La Chine et les États-Unis sont aujourd’hui dans un état de guerre économique sans précédent. La nouvelle route de la soie (Belt and Road Initiative) est l’un des éléments clés dans la crise entre ces deux pays vu la méfiance américaine envers ce projet. En fait, le stéréotype du « péril jaune » joue un rôle important dans la construction de cette méfiance envers tout ce qui est chinois. Ces stéréotypes, permettant de faire des raccourcis heuristiques et des simplifications, pèsent sur la prise de décision dans la politique étrangère américaine.

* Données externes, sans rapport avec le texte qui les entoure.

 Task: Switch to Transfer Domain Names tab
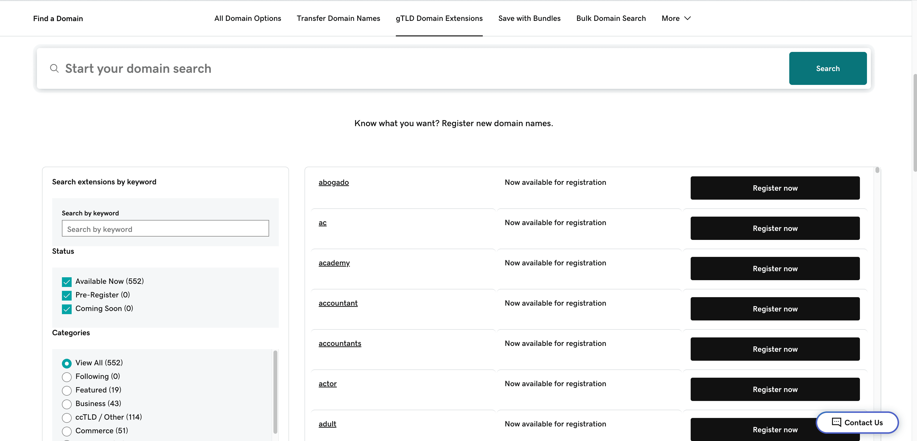tap(338, 18)
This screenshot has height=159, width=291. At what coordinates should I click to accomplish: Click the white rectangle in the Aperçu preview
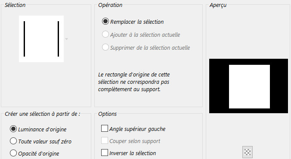[x=249, y=86]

Le système politique américain présidentiel lie la politique étrangère américaine à la personnalité de son président et ainsi à sa cognition. Ainsi, la politique étrangère américaine est dépendante de ces dernières, malgré la présence de « checks and balances » permettant au Congrès américain d’avoir son mot à dire sur les questions de politique étrangère.
Il serait donc intéressant de voir comment le stéréotype du chinois s’est manifesté dans la culture américaine et en quoi ce dernier a impacté la vision des américains envers le projet de la nouvelle route de la soie.
- La Chine dans l’imaginaire américain :
Dans cette partie, nous allons voir comment la Chine est perçue comme une menace, comme un péril pour la civilisation occidentale par les américains et quelles ont été les manifestations de cette perception.
La Chine et les chinois ont longtemps été perçus comme une menace pour la civilisation occidentale blanche. En fait, cette perception a été ancrée dans la culture populaire américaine à travers plusieurs pratiques culturelles. Par exemple, au début du XXème siècle, la sérialisation du mythe du vilain Fu Manchu qui était populaire chez la classe moyenne américaine blanche (Moon 2015) a participé dans la construction d’une image attisant plus de méfiance que de confiance envers les chinois. Une telle sérialisation permet une reconstruction permanente de cette image menaçante du chinois (Meyer 2013). Malgré le recul de cette image dans la période d’après-guerre et la montée dans la culture populaire du chinois kung-fu master, cette image a resurgi depuis le début du XXIème siècle.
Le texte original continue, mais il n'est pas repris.